### Listed entries
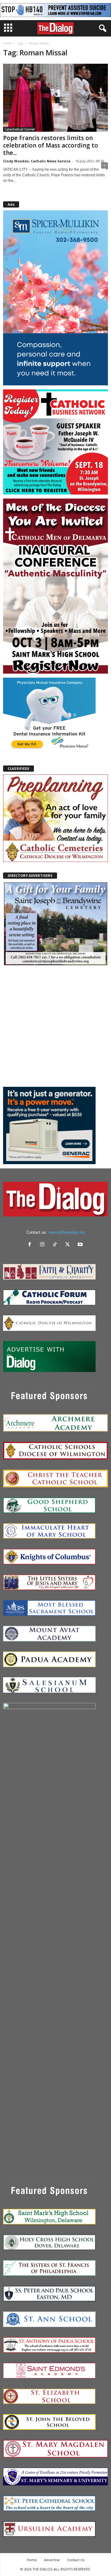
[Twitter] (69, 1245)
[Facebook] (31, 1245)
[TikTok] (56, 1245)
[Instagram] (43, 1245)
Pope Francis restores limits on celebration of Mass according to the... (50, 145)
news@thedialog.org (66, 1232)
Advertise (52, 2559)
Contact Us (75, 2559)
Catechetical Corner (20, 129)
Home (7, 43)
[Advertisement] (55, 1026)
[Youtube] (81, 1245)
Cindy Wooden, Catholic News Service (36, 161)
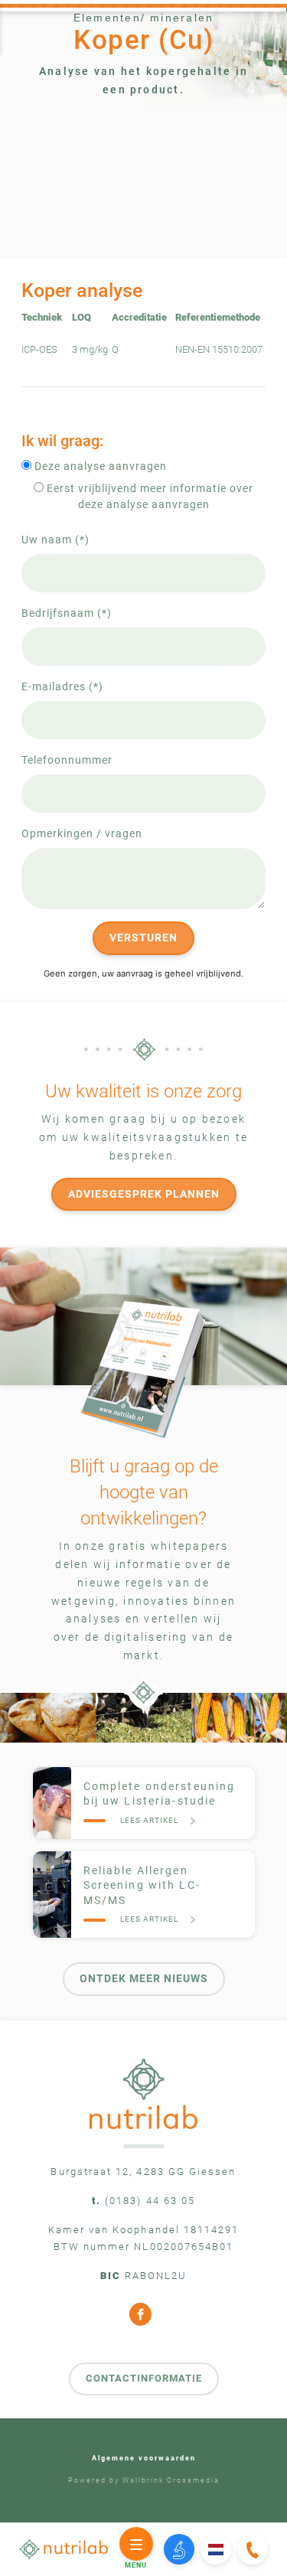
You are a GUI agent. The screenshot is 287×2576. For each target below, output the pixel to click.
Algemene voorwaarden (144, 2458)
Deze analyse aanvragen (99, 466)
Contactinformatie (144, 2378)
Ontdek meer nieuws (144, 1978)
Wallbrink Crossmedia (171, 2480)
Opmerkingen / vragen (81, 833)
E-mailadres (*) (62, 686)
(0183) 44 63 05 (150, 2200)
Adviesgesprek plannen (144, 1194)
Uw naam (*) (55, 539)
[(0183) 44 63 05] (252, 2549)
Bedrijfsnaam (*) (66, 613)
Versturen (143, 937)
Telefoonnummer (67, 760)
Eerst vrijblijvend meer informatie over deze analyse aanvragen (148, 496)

### Exercise
Skip every picture, and restate word for word only the lines above from the line containing "[TikTok] (56, 1245)" to the line containing "Contactinformatie (144, 2378)", both of them included.

### Task output
[TikTok] (56, 1245)
[Instagram] (43, 1245)
Pope Francis restores limits on celebration of Mass according to the... (50, 145)
news@thedialog.org (66, 1232)
Advertise (52, 2559)
Contact Us (75, 2559)
Catechetical Corner (20, 129)
Home (7, 43)
[Advertisement] (55, 1026)
[Youtube] (81, 1245)
Cindy Wooden, Catholic News Service (36, 161)
You are a GUI agent. The screenshot is 287×2576. For each target below, output the pixel to click.
Algemene voorwaarden (144, 2458)
Deze analyse aanvragen (99, 466)
Contactinformatie (144, 2378)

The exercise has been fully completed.